OpenSSL project patches two vulnerabilities but downgrades severity

The OpenSSL project released a patch for two high severity vulnerabilities in the world’s most widely used cryptographic library. The project’s maintainers warned users since last week to prepare for a critical patch on November 1, but the severity has since been downgraded following additional testing.

Organizations should still determine which of their applications and servers are impacted and deploy the patches as soon as possible. The vulnerabilities affect all versions of OpenSSL 3.0, which has been available since last year.

Buffer overflows in X.509 certificate verification

The two vulnerabilities, tracked as CVE-2022-3786 and CVE-2022-3602, are buffer overflow conditions in the punycode decoding functionality that was first introduced in OpenSSL 3.0.0 in September 2021. Punycode is a system for representing Unicode characters as ASCII and is used for example to represent internationalized domain names in the DNS system. In OpenSSL the vulnerable code is used for processing email address name constraints in X.509 certificates, also commonly known as SSL/TLS certificates.

“Any OpenSSL 3.0 application that verifies X.509 certificates received from untrusted sources should be considered vulnerable,” the OpenSSL maintainers said in an advisory. “This includes TLS clients and TLS servers that are configured to use TLS client authentication.”

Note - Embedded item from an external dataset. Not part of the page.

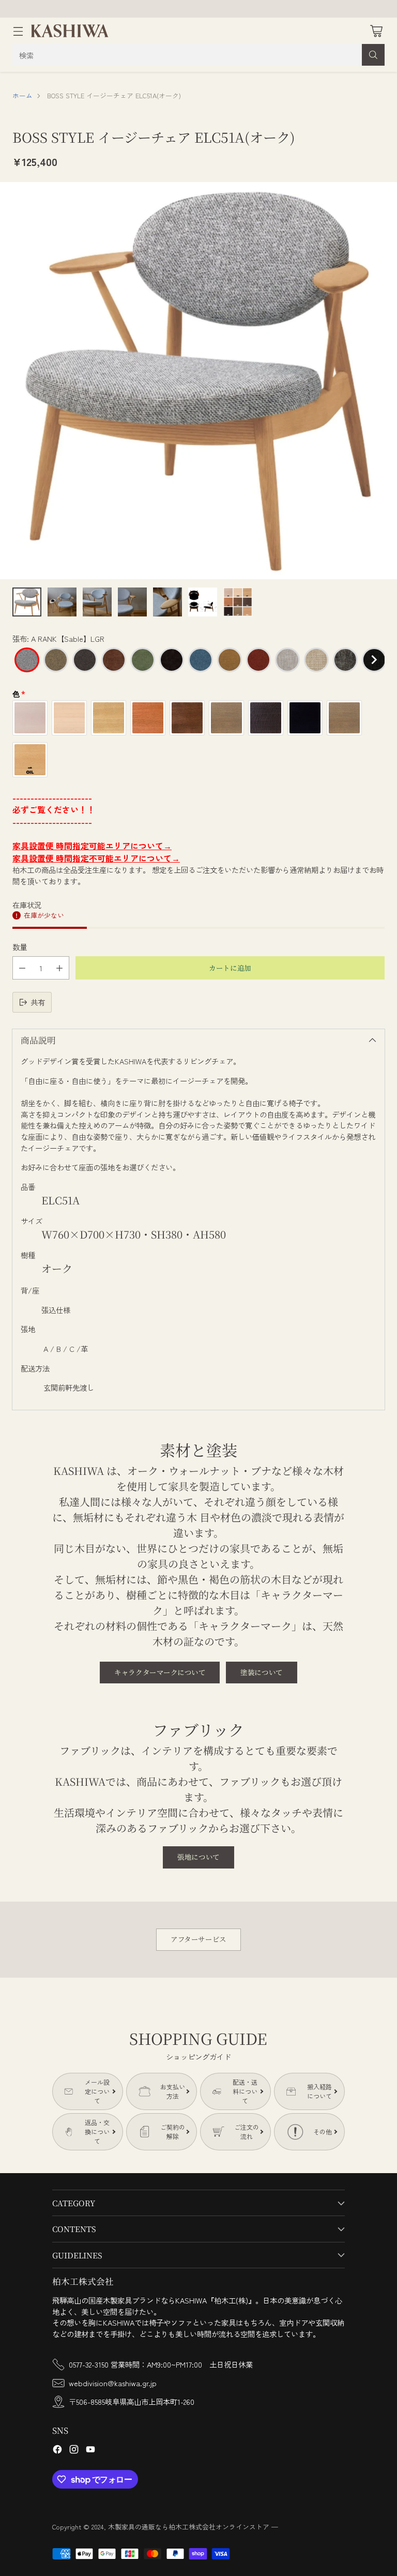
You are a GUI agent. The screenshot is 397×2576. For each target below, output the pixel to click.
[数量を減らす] (22, 968)
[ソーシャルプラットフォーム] (57, 2450)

Most widely used encrypted communication protocols such as HTTPS rely on clients, such as browsers or applications, checking the identity of the servers they connect to by validating their certificates. In such a scenario, an application would have to connect to a server that would present a maliciously crafted certificate for either of these vulnerabilities to be exploited. An attacker could also potentially force this condition with a man-in-the-middle (MitM) attack where they’re able to insert themselves between the application and the server and hijack the application’s requests.

In cases where servers are configured to use client authentication, meaning the server also validates the identity of the client by checking a certificate they present, servers would be vulnerable, too.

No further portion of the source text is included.